What is being asked: Which lines of the entries hold the string "computer"? Copy each one.

Data under study:
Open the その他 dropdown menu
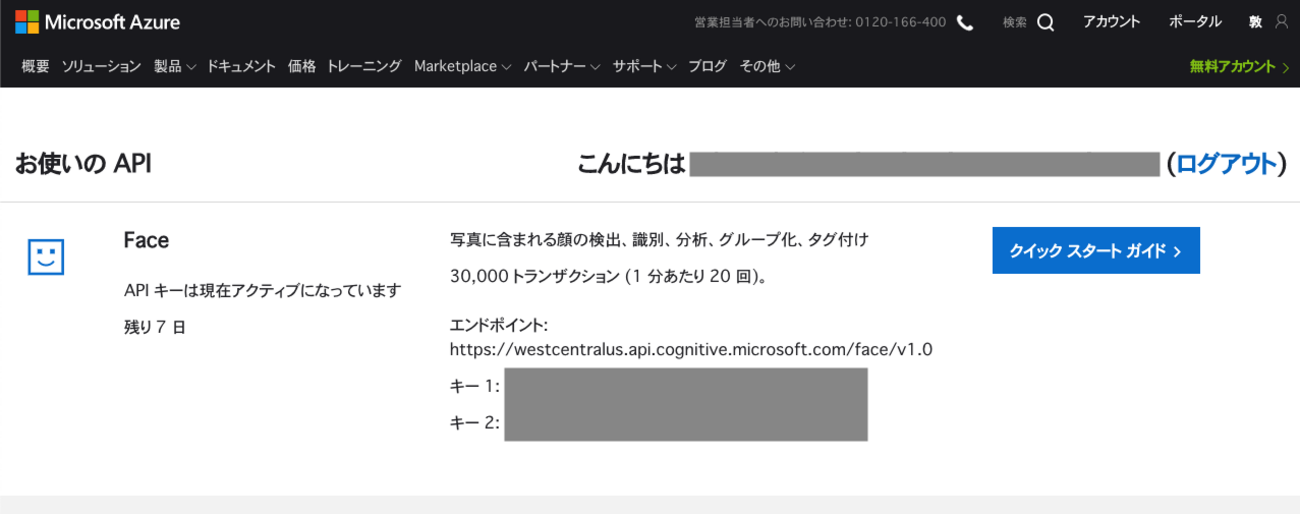 767,66
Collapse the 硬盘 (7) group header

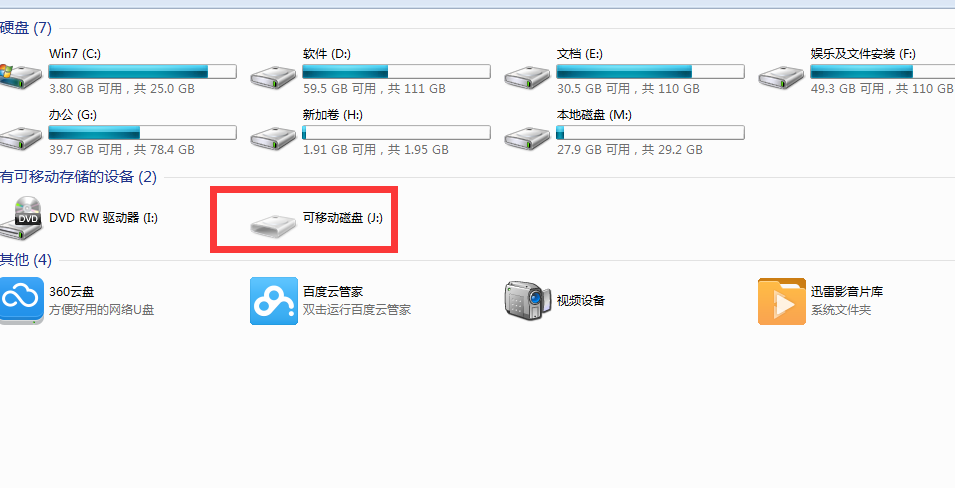[x=26, y=27]
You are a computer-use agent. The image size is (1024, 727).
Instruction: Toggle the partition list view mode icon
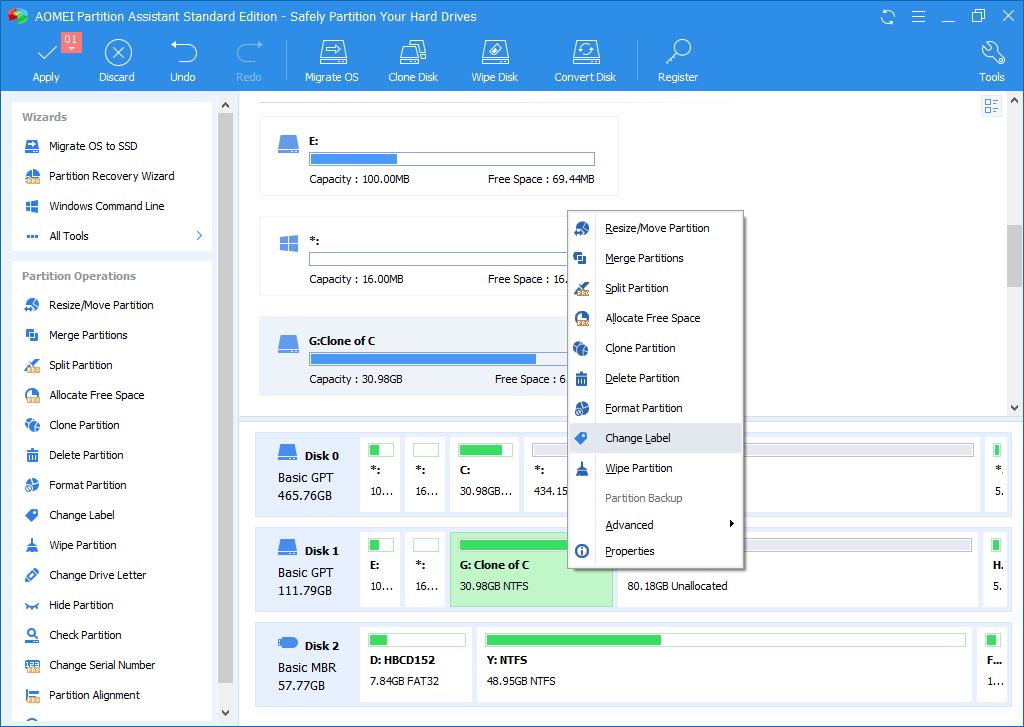[991, 106]
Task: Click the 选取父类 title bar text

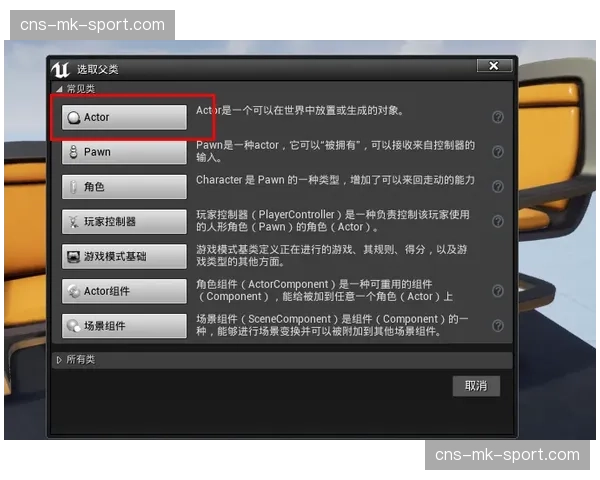Action: [98, 69]
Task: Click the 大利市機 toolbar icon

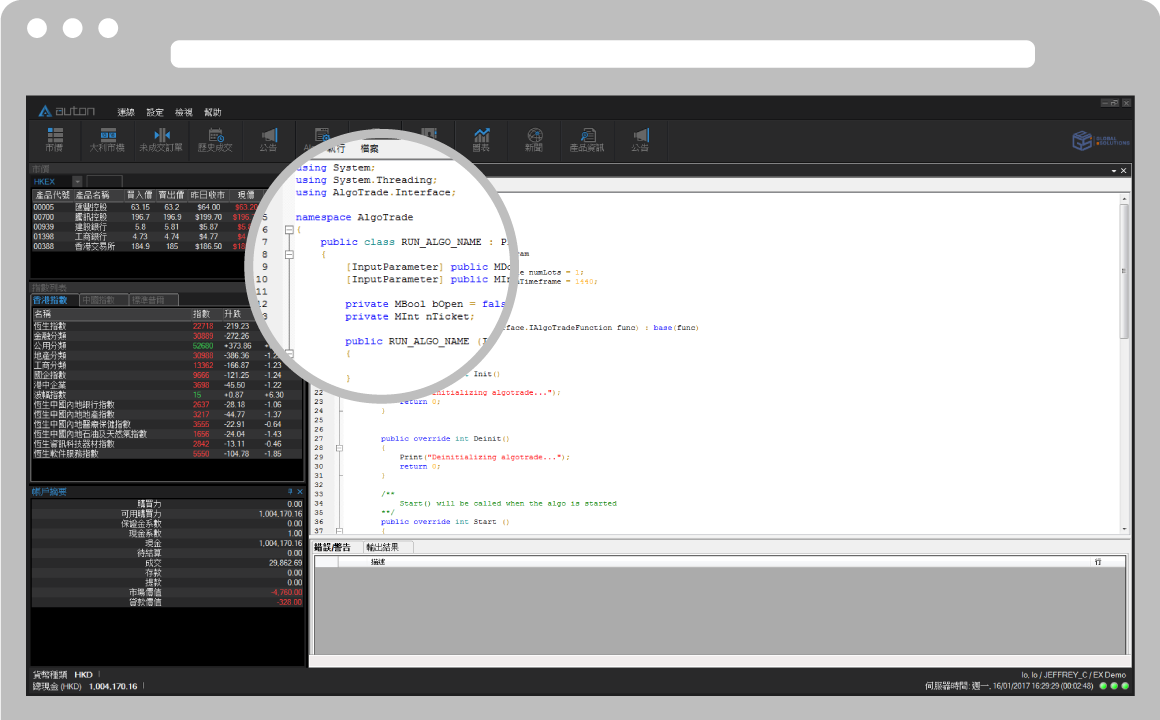Action: (x=107, y=139)
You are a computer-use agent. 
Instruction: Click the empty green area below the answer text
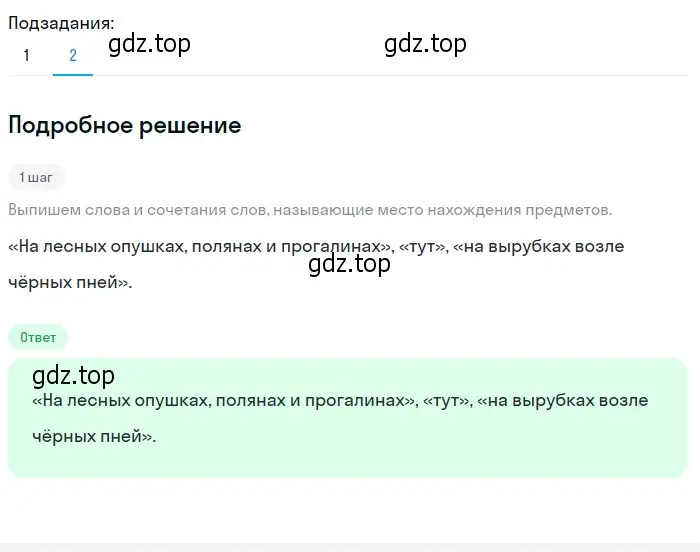pyautogui.click(x=347, y=462)
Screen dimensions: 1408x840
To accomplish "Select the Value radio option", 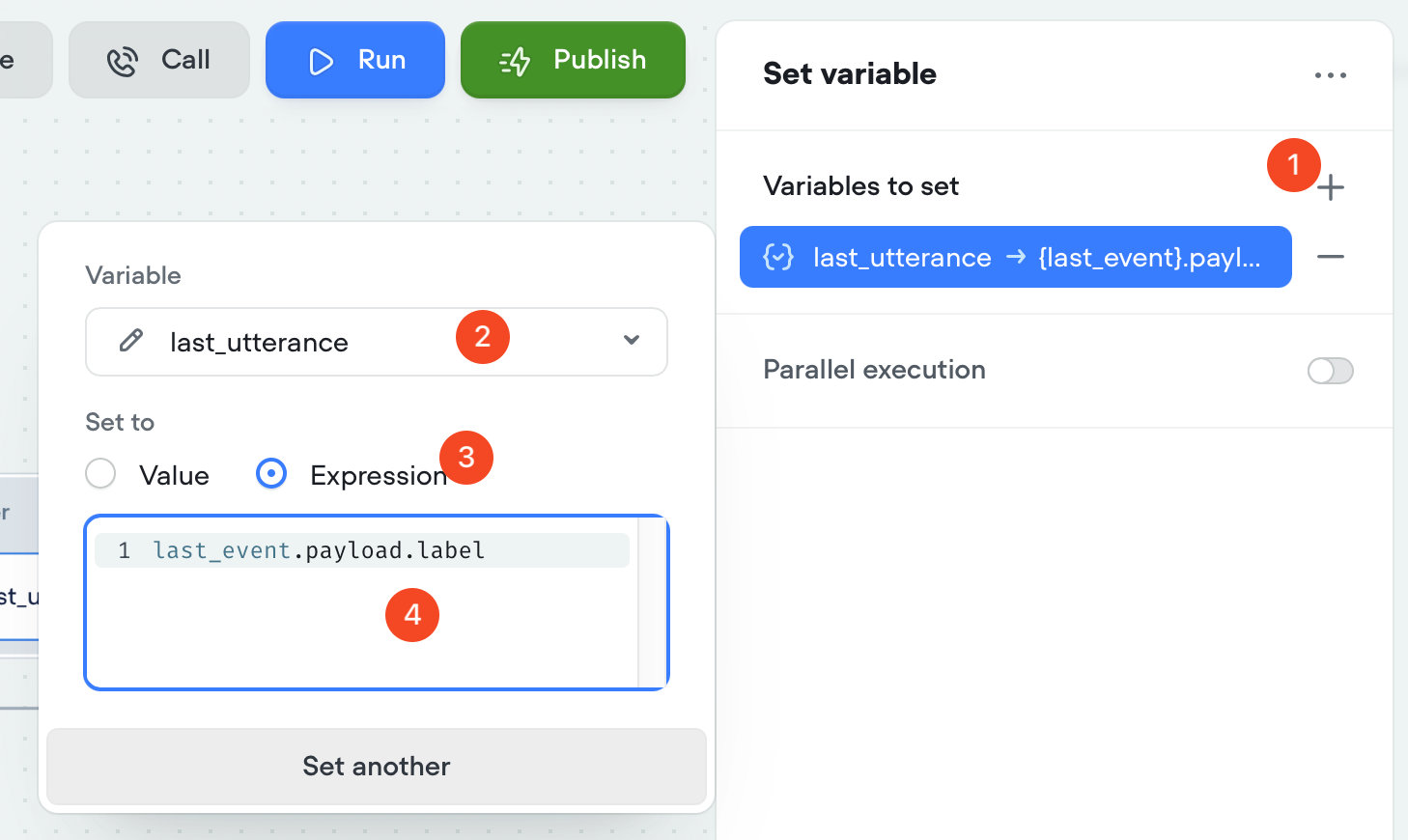I will point(100,474).
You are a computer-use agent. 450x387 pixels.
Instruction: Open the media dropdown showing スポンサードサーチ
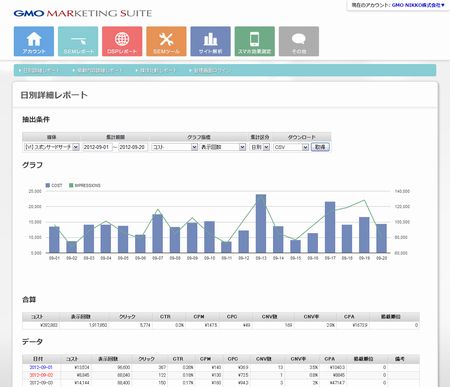tap(51, 147)
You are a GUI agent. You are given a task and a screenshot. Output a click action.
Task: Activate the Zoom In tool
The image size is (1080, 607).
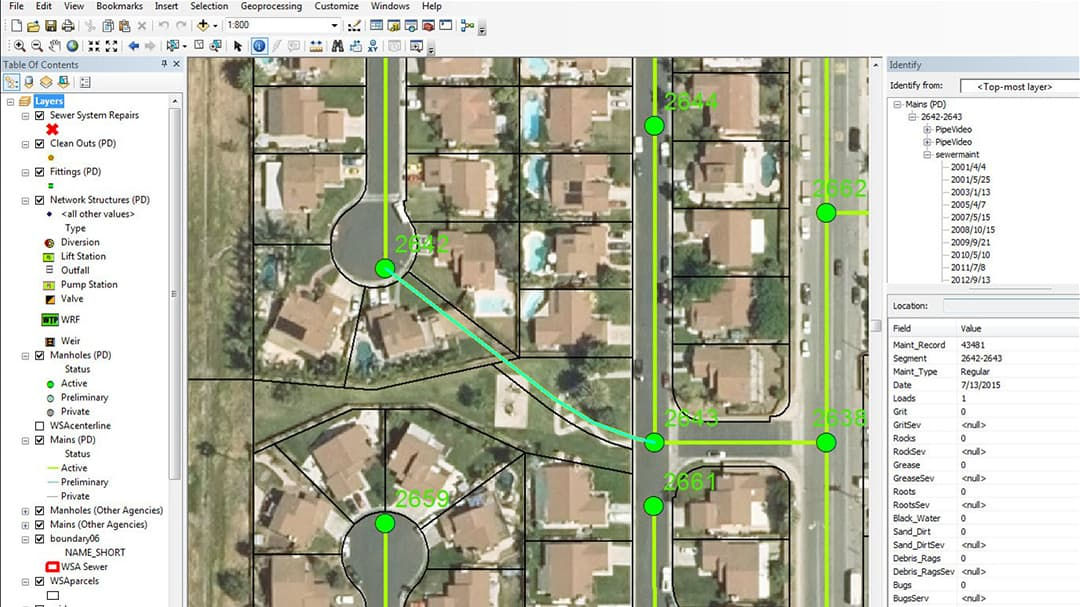point(20,45)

Reply:
You are a computer-use agent. The image size is (1024, 727).
You are a computer-use agent. 
You are a computer-use agent. 450x387 pixels.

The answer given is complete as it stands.